Ripple and Bitso Target $67 Billion US-Mexico Payments Corridor with Stablecoin Integration on XRP Ledger

2 hour ago 3 sources positive

Ripple is intensifying its push into real-world payment infrastructure, announcing that Bitso’s Mexican peso-backed stablecoin, MXNB, will launch on the XRP Ledger and integrate into Ripple’s Payments on Decentralized Exchange infrastructure. The move directly targets the U.S.–Mexico corridor, which processed approximately $67 billion in remittances into Mexico during 2025, according to World Bank estimates—a figure surpassing the annual GDP of several countries.

The collaboration brings together Ripple’s dollar stablecoin RLUSD and MXNB on XRPL’s Permissioned DEX, creating enterprise-grade, regulated on-chain liquidity for cross-border settlement between the peso and the dollar. Ripple increasingly wants blockchain-based stablecoin settlement to handle part of these massive flows, focusing on enterprise payments rather than speculative trading. This expansion underscores a broader transformation: XRPL is being repositioned as a stablecoin settlement network for real-world payment corridors.

The size of the opportunity explains why stablecoin infrastructure has become fiercely competitive. Global average remittance fees still hover near 6%, far above the United Nations’ 3% target, while traditional transfers suffer from multiple intermediaries, slow settlement, and high operating costs. Stablecoins threaten that model by enabling near-instant, continuous movement of value on blockchain rails. The total stablecoin market has surpassed $250 billion, with Tether at times processing more daily volume than Visa. Major firms like Stripe, PayPal, Circle, and Societe Generale are already racing to expand stablecoin services, and Ripple is determined to become a dominant enterprise settlement network.

By integrating MXNB and RLUSD on the Permissioned DEX—which is designed for verified counterparties and regulated financial activity—Ripple offers institutions liquidity infrastructure that addresses compliance concerns like AML uncertainty and counterparty exposure. Silvio Pegado, Ripple’s Managing Director of LATAM, stated: “By bringing together RLUSD and MXNB on the XRPL Permissioned DEX, we’re helping create regulated, onchain liquidity infrastructure purpose-built for enterprise cross-border payments.” Ben Reid, Head of Stablecoins at Bitso Business, highlighted that MXNB gives institutional counterparties “access to peso-denominated liquidity onchain, with the compliance certainty and settlement efficiency that enterprise use cases require.”

The strategic importance of Mexico goes beyond remittances; it is one of the U.S.’s largest trading partners with annual bilateral trade exceeding $840 billion, fueling demand for foreign exchange settlement, treasury liquidity, and real-time dollar-peso conversion. Ripple and Bitso are effectively positioning stablecoins as infrastructure for that activity, and the peso could become one of the first major emerging-market currencies deeply integrated into enterprise stablecoin rails.
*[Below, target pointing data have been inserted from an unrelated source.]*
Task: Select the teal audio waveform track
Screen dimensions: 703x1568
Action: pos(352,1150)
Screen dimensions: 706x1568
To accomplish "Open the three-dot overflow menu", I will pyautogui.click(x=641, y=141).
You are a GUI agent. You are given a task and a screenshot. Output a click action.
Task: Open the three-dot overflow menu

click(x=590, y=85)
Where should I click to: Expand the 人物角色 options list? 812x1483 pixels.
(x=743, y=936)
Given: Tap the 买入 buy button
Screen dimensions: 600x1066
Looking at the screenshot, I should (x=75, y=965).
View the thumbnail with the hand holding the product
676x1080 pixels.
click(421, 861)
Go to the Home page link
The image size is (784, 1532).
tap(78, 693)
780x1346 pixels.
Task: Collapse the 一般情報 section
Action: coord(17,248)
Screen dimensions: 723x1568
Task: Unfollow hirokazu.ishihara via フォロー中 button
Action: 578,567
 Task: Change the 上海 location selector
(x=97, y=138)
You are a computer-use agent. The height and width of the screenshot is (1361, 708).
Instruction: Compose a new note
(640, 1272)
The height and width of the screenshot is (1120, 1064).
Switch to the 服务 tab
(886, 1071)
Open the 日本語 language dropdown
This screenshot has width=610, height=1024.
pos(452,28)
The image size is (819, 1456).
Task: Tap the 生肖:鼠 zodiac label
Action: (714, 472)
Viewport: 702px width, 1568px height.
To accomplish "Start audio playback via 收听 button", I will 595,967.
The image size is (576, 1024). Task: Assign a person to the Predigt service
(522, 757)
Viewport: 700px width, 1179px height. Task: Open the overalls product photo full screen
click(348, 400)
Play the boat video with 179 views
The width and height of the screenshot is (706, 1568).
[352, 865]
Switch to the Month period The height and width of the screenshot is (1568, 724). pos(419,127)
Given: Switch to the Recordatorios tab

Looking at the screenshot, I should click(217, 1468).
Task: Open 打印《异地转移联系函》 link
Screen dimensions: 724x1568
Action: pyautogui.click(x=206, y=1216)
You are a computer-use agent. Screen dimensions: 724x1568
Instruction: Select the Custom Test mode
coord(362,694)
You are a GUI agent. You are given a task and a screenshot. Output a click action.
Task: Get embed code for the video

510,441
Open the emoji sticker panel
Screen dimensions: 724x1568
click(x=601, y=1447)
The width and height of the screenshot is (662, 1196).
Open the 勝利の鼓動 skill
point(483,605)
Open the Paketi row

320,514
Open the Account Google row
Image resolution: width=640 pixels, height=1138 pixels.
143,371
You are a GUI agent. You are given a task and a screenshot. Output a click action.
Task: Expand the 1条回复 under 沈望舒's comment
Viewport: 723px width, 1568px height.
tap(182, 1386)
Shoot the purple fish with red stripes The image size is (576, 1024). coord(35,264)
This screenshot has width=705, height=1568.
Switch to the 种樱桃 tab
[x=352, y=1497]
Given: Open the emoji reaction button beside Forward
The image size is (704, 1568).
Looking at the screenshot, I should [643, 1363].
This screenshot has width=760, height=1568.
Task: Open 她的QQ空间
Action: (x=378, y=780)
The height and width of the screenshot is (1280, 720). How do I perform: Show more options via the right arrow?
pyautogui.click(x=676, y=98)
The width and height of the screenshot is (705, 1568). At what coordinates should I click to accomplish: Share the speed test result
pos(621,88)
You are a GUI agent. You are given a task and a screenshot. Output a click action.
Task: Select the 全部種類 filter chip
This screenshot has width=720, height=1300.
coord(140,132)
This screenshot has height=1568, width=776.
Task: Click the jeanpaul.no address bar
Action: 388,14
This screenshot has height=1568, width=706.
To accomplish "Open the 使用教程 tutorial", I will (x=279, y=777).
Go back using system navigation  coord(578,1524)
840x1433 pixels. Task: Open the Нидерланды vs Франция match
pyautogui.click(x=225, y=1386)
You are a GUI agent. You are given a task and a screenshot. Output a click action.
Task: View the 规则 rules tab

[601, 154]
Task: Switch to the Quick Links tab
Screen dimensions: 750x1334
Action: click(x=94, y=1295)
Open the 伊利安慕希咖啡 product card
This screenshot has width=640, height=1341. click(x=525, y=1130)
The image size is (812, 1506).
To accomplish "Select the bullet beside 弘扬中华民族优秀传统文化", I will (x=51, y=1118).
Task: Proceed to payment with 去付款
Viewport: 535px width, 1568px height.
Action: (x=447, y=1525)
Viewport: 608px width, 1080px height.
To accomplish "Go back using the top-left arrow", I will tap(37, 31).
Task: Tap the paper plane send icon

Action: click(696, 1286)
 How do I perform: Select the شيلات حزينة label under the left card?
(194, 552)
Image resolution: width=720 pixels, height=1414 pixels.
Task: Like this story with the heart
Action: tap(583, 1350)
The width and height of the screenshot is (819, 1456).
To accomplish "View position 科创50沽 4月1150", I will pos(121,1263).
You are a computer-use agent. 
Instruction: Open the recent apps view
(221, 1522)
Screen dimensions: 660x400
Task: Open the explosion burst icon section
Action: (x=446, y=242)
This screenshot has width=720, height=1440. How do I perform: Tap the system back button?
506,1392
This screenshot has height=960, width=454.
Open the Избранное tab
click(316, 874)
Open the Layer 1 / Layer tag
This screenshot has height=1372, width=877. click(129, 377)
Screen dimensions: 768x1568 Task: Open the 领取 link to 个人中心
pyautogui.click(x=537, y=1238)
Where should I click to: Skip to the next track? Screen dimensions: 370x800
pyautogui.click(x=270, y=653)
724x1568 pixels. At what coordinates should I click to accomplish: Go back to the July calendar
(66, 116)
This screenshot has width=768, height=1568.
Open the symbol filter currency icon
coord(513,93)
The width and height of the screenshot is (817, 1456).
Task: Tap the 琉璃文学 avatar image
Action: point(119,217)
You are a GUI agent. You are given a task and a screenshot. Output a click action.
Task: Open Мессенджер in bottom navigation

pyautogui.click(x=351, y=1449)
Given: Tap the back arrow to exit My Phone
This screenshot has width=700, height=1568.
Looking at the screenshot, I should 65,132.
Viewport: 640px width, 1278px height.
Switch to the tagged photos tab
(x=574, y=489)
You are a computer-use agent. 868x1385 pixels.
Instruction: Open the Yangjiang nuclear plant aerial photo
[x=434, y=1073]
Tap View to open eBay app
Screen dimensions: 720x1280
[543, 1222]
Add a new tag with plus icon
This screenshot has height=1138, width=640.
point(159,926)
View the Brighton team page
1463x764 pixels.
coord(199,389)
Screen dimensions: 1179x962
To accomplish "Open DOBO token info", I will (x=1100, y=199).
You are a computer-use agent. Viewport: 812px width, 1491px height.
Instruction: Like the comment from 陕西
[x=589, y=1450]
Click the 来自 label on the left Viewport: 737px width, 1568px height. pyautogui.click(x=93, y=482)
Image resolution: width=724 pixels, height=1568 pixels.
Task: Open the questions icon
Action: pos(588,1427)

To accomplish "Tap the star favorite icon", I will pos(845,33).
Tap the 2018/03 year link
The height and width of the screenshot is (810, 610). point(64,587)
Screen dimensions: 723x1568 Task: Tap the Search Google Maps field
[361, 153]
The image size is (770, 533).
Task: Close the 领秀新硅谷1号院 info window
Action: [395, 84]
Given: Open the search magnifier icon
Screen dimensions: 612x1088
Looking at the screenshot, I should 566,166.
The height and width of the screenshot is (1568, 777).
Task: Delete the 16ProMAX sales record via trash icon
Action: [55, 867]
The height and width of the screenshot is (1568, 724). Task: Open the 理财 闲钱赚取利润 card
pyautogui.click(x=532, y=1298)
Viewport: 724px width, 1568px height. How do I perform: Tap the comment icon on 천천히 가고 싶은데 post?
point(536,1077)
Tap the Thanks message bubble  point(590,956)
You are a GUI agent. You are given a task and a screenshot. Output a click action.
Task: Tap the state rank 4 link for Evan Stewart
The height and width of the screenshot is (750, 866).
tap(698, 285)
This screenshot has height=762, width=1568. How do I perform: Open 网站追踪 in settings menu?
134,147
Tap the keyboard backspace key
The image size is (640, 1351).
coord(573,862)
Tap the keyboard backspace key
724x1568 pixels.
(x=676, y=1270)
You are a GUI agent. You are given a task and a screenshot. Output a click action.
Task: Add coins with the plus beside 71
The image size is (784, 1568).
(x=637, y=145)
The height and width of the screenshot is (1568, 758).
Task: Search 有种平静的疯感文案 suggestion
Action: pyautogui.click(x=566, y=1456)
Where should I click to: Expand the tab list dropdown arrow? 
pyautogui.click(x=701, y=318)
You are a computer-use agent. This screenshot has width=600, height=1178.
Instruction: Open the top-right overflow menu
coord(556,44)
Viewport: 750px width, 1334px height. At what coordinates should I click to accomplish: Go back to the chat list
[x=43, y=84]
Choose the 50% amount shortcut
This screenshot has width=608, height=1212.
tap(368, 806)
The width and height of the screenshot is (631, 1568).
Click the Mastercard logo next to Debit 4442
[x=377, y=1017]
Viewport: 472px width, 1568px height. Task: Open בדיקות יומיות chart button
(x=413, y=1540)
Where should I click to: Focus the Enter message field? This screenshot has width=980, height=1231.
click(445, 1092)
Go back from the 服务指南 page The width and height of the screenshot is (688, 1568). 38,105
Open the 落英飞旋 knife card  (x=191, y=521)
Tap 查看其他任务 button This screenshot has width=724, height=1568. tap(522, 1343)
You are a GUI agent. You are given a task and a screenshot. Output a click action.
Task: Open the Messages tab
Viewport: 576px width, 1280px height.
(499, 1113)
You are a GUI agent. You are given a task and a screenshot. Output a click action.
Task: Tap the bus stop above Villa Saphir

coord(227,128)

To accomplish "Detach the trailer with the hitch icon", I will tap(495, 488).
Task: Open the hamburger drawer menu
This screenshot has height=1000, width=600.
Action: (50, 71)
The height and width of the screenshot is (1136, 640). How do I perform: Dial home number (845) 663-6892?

The announcement also arrives as XRPL approaches a major technical upgrade—version 3.2.0, expected to reduce node memory usage by around 40%, improve network efficiency, and rebrand the core server software. Meanwhile, Mastercard recently expanded its stablecoin strategy to include RLUSD and other assets on XRPL and additional networks, reinforcing the trend of stablecoins being used for settlement and payment infrastructure rather than solely for trading.

Ripple’s broader strategy increasingly resembles the construction of a blockchain-native correspondent banking network. XRP itself now appears as just one component within a larger liquidity architecture involving stablecoin settlement, institutional treasury management, and cross-border FX flows. With global cross-border payments potentially exceeding $290 trillion annually by 2030 (McKinsey estimate), even a small market share would represent enormous transactional volume. Ripple and Bitso are not simply launching another crypto integration—they are building regulated digital-currency infrastructure around one of the world’s busiest payment corridors.